Exercise requirements:
Copy the entries below verbatim, from the line containing "The width and height of the screenshot is (1544, 784)." through the line containing "pos(327,144)", including both of those lines.

Material provided:
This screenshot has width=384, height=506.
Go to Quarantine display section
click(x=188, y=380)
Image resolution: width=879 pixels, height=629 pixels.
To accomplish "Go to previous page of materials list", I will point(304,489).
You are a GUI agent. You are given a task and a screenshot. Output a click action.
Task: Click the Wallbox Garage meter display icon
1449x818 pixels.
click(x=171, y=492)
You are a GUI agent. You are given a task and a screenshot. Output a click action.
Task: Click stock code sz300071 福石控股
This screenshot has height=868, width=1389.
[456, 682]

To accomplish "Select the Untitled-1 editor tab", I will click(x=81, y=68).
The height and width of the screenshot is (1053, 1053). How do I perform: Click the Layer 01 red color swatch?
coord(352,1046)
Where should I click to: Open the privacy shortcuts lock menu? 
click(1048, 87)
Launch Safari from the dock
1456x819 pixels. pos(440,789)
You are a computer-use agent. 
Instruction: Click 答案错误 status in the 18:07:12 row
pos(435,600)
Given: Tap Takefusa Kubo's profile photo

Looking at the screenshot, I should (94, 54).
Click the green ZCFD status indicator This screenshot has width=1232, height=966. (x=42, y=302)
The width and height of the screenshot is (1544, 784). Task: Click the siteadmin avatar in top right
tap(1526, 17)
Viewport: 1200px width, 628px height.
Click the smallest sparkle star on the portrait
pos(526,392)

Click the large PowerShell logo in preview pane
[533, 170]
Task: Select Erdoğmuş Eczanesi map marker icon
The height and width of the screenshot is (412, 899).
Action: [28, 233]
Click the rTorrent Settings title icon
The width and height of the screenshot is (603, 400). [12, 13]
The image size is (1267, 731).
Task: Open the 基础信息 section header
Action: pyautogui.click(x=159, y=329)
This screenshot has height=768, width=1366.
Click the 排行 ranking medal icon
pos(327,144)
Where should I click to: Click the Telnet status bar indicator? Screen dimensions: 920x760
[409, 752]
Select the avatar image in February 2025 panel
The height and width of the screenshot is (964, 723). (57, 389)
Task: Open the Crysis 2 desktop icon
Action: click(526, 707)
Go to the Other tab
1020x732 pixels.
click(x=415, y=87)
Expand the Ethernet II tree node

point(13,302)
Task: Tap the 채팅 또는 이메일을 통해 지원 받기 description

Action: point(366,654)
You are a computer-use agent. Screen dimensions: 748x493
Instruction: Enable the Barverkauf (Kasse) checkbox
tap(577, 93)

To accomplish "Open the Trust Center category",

Solved problem:
The width and height of the screenshot is (1544, 784). Task: Click the siteadmin avatar in top right
tap(1526, 17)
Viewport: 1200px width, 628px height.
Click the smallest sparkle star on the portrait
pos(526,392)

Click the large PowerShell logo in preview pane
[533, 170]
Task: Select Erdoğmuş Eczanesi map marker icon
The height and width of the screenshot is (412, 899).
Action: [28, 233]
Click the rTorrent Settings title icon
The width and height of the screenshot is (603, 400). [12, 13]
The image size is (1267, 731).
Task: Open the 基础信息 section header
Action: pyautogui.click(x=159, y=329)
This screenshot has height=768, width=1366.
Click the 排行 ranking medal icon
pos(327,144)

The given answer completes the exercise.